Italicized pieces were carried over from the first edition; all others are new to the second edition.
- "Flashing Words" (introduction) (Robert M. Price)
- "A Prince of Mars" (Lin Carter and Robert M. Price)
- "Curse of the White Witch" (Wayne Judge)
- "Bellico and the Tower of Mouths" (Richard Toogood)
- "Immortals of Lemuria" (Robert M. Price)
- "The Vanishing Conjurer" (Glynn Owen Barrass)
- "World of the Black Sun" (Pierre V. Comtois)
- "Boscastle and the Swamp Enchantress" (Jason Ross Cummings)
- "Varla and the Mad Magician" (Steve Lines and Glen M. Usher)
- "Hercules versus the Cyclops" (Santiago del Dardano Turann)
- "Tonga of Lemuria" (Clayton L. Hinkle)

==Controversy==
As literary executor of Lin Carter, who was the editor behind the Flashing Swords! anthology series of the 1970s and 1980s, Robert M. Price projected the book as a revival and continuation of the original series. A controversy erupted on publication due to Price's introduction in which he criticizes feminism and the concept of rape culture, and expresses transphobic views. Contributing authors Cliff Biggers, Frank Schildiner, Charles R. Rutledge, and Paul R. McNamee all publicly withdrew their contributions in protest, stating that Price did not preview the introduction with them before publication, with publisher Pulp Hero Press delisting the book a few days after publication.

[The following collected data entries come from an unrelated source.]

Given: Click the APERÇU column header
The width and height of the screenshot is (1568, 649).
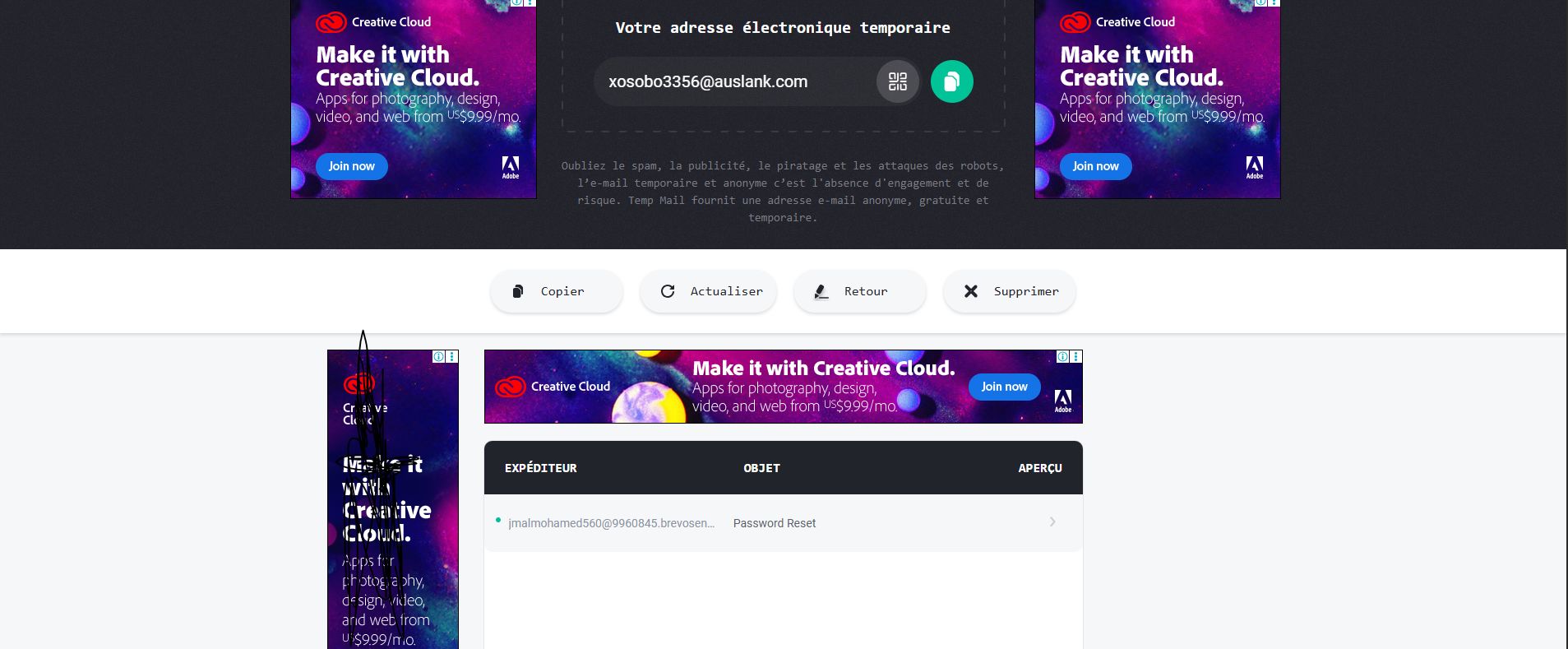Looking at the screenshot, I should pyautogui.click(x=1040, y=468).
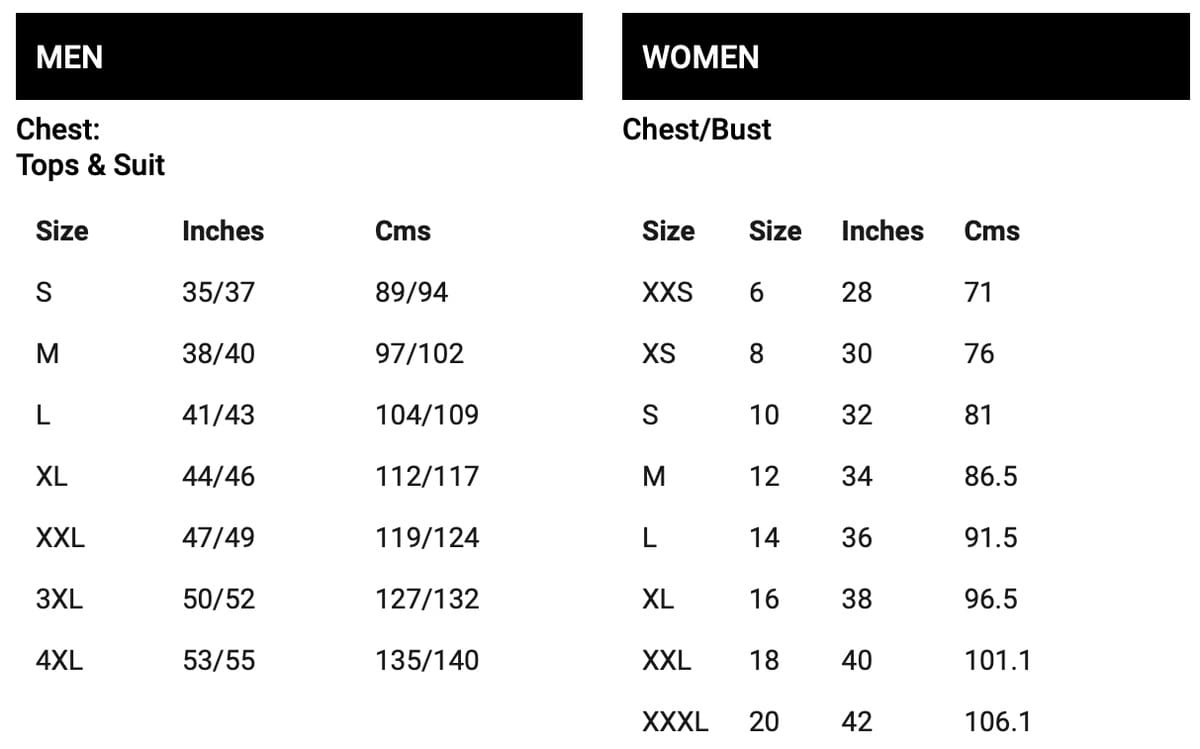This screenshot has height=749, width=1200.
Task: Select the Chest: Tops & Suit heading
Action: (91, 147)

Price stated an intention to take the project to a different publisher, without the withdrawn stories and with the addition of new ones, an intention realized with the appearance of the second edition in January, 2021. It was, however, essentially a different work, lacking nine of the original version's twelve stories while adding seven.

==Reception==
Reviewing the second edition at castaliahouse.com, Morgan Holmes characterizes the book as "a retro-sort of anthology with a number of vintage characters in new adventures by new writers. ... So, if you want to read new adventures of Thongor, Elak, and Ki-Gor, Flashing Swords #6 will scratch that itch."

==Relation to other works==
Before producing the two editions of Flashing Swords! #6, Price edited a similar Sword and Sorcery anthology, The Mighty Warriors (Ulthar Press, 2018), showcasing some of the same authors whose works appeared in the first edition. In fact, according to Price, the first version of Flashing Swords! #6 was originally envisioned as a direct follow-up to The Mighty Warriors to be titled The Mighty Adventurers; he attributes the suggestion to instead bill it as a revival of the Flashing Swords series to Pulp Hero Press publisher Bob McLain.

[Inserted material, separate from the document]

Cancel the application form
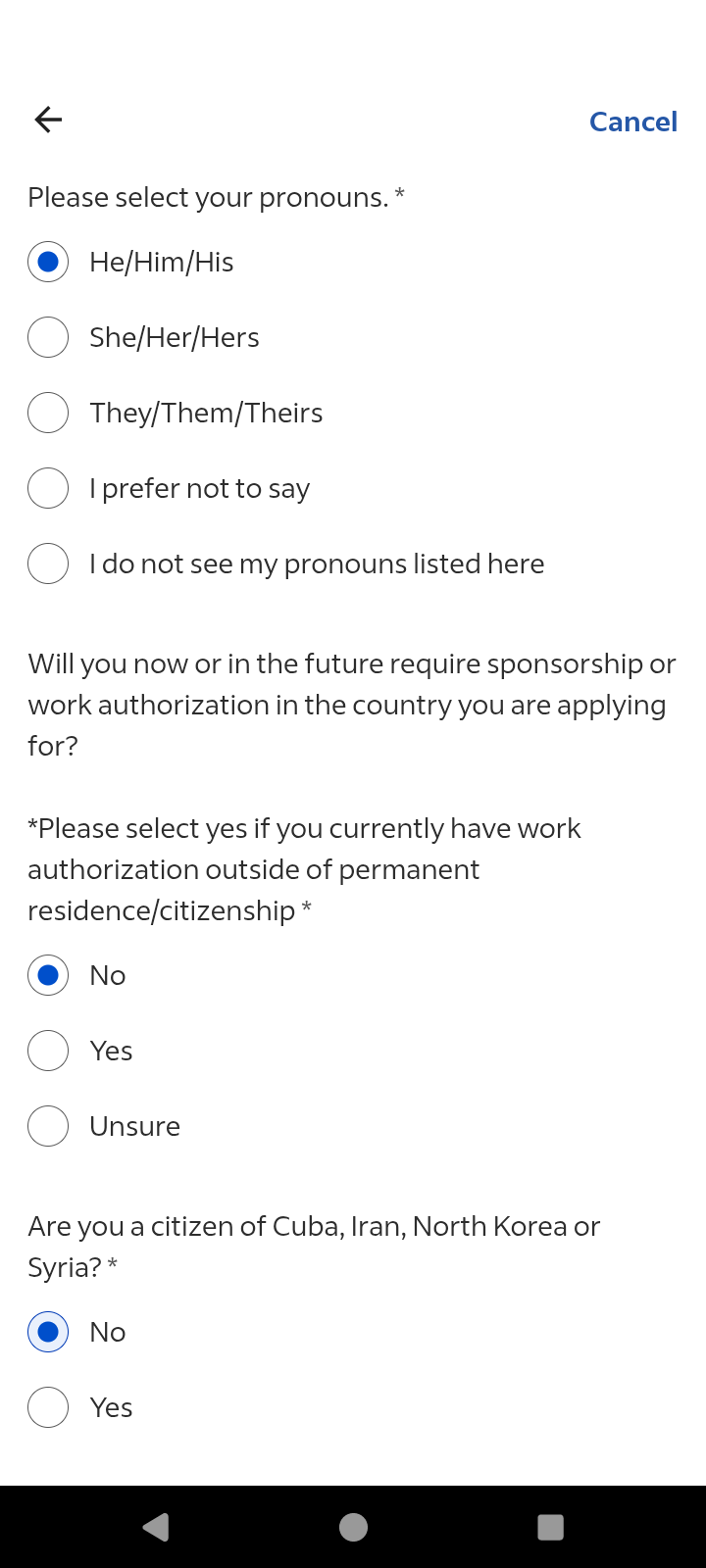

The stories slated for the original version of Flashing Swords! #6 that were not carried over into the revised version were subsequently published elsewhere. Paul R. McNamee's "The Island of Shadows," Cliff Biggers's "Godkiller," Frank Schildiner's "Blood Games in the Temple of the Toad," and Charles R. Rutledge's "The Bloody Crooked One" reappeared in the anthology Blood on the Blade: Ten Tales of Slashing Swords and Sinister Sorcery (Flinch Books, 2021). Steve Dilks's "The Lion of Valentia" was later revised as "Intrigue in Aviene," in which form it was published in the May 2021 issue of the webzine Heroic Fantasy Quarterly. Adrian Cole's "The Tower in the Crimson Mist" and Steve Dilks's "Tale of the Uncrowned Kings" reappeared in the anthology Savage Scrolls, Volume One (Pulp Hero Press, 2020); the former was also included in Cole's collection Elak: Warrior of Atlantis (Parallel Universe Publications, 2024), and the latter was also issued as an ebook (Carnelian Press, 2023.) Price's own "The Emerald Tablet," itself a reprint from Strange Sorcery #24, August 2017, reappeared in the Richard L. Tierney collection Sorcery Against Caesar: The Complete Simon of Gitta Short Stories (Pickman's Press, 2020). D. M. Ritzlin's "A Twisted Branch of Yggdrasil" reappeared in his collection Necromancy in Nilztiria (DMR Books, 2020).